Three months later, the counter arguments are being made.  Boris Renski and Victoria Livschitz are executives at Grid Dynamics, a professional services company that specializes in cloud computing deployments and enterprise systems scalability. Boris and Victoria argue that cloud computing will not be the death of outsourcing or consulting:

  • Outsourcers generate roughly $95B a year charging customers for the support of hardware and software environments. That argument will shrink, but it will not evaporate overnight.
  • With the advent of cloud models, outsourcers are creating new revenue opportunities by differentiating themselves with specialized infrastructure offerings like IBM’s Smart Business Development and Test Cloud.
  • The emergence of cloud platforms will NOT eliminate the need for development and integration. Instead, it offers the opportunity to refocus consulting resources on solving higher level problems and build new types of applications that were previously impractical to consider.

So, the outsourcers and consultants have weighed in. What about the product companies? You know, the hardware and software providers that are making billions of dollars selling both their products and services to customers. How will cloud impact their business models? More specifically, how will cloud impact their services strategy?
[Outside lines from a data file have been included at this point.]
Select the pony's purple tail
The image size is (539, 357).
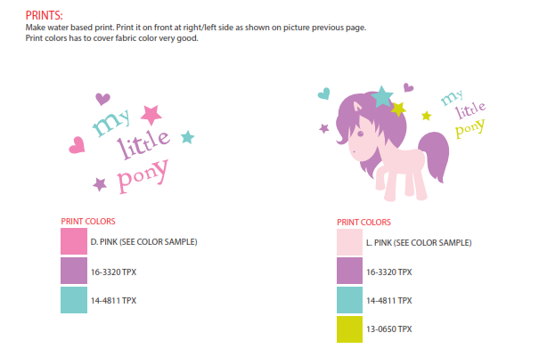435,155
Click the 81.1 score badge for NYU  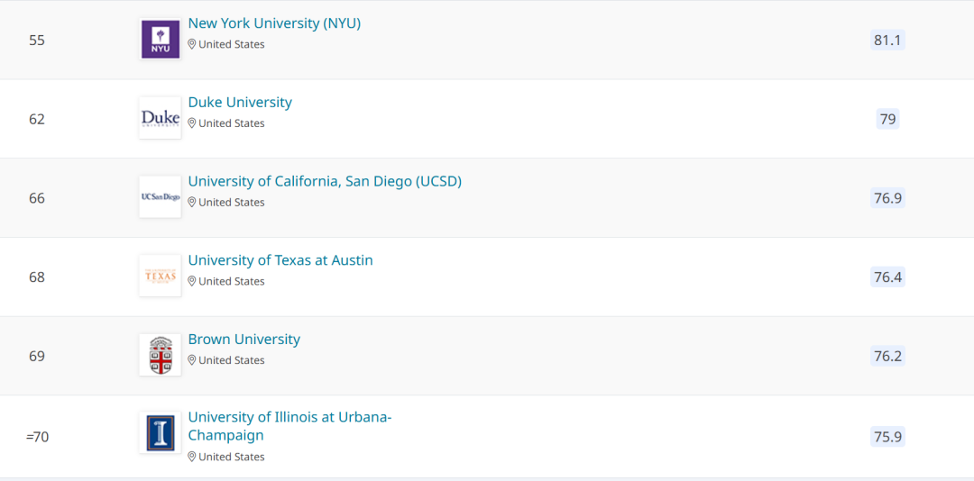[887, 41]
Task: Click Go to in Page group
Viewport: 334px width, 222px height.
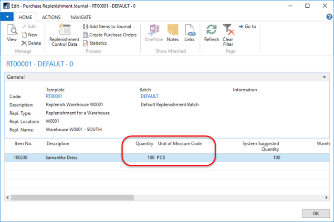Action: (247, 27)
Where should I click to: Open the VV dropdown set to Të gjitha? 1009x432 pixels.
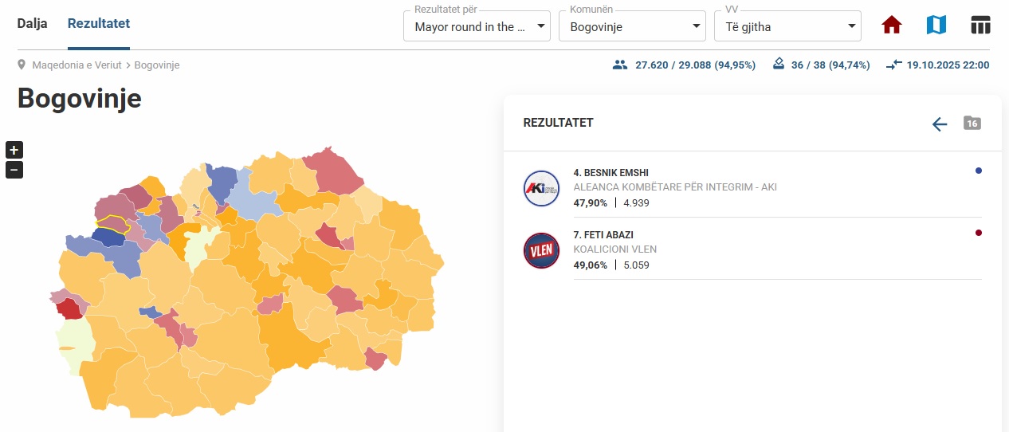pyautogui.click(x=787, y=26)
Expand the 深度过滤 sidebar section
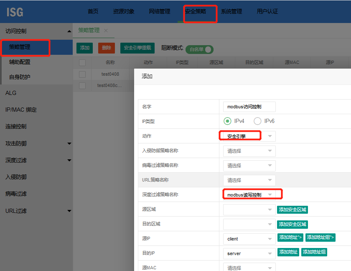351x271 pixels. 69,161
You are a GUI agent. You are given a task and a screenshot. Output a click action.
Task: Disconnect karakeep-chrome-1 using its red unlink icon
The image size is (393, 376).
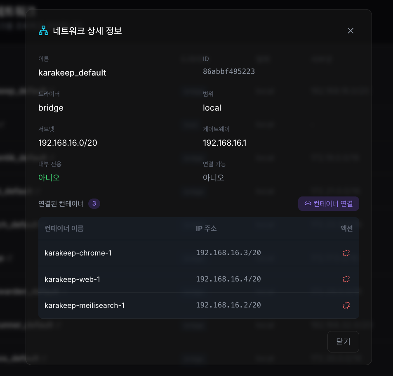click(346, 253)

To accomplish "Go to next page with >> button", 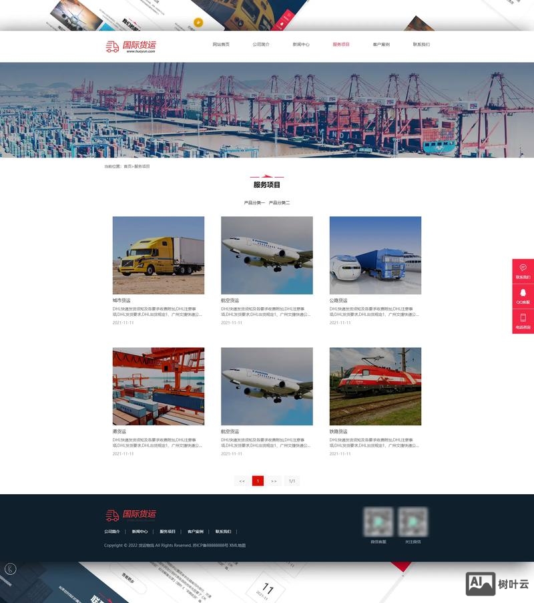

The Product Company Point of View

Talking to TSIA members and analyzing industry data, TSIA has published the following point of view to its members regarding the impact of cloud computing on product companies:

  • Hardware, software and maintenance are being combined into “subscription” services. This trend will continue to accelerate over the next five years.
  • The migration to cloud consumption models is decreasing the perceived value of traditional implementation, integration, and certain classes of technical support services.
  • There is an increasing need for value added services that drive adoption and successful consumption of technology solutions value by customers.

Think about the impact these trends are having on the revenue mix of an enterprise hardware/software company. Today, these product companies make anywhere from 30% – 80% of their revenues from services. These services are mostly centered on providing initial implementation assistance and then providing a support contract. Based on TSIA benchmark data, the image below shows the revenue mix of a company selling both hardware and software as part of an enterprise solution. As can be seen, traditional support services and integration services play a vital role in the economic engine of these types of product companies.

With the advent of cloud computing, the revenue model could radically change for product companies. The image below shows a new mix modeled off of many of the SaaS providers TSIA has benchmarked.

This shift in models will force almost every product company to answer a very hard question:

Are declining service revenues acceptable in our business model?

If the answer to that question is “No”, then product companies will aggressively be entering the fray with both traditional outsourcers and consulting firms to create new value added service offerings.

With their acquisitions of large service companies, HP and Dell have already signaled they will be going toe to toe with the pure service providers.

Xerox and IBM were there long ago.

But what about the other large players?  Can Oracle or SAP survive on subscription business models with no consulting or maintenance dollars? Can Microsoft live off of lower margin subscriptions instead of high margin licenses? Every product company will need to firmly decide where they stand on the above question.  And once they do, let the market shifting games begin. The outsourcers and consulting firms may be in for interesting surprise.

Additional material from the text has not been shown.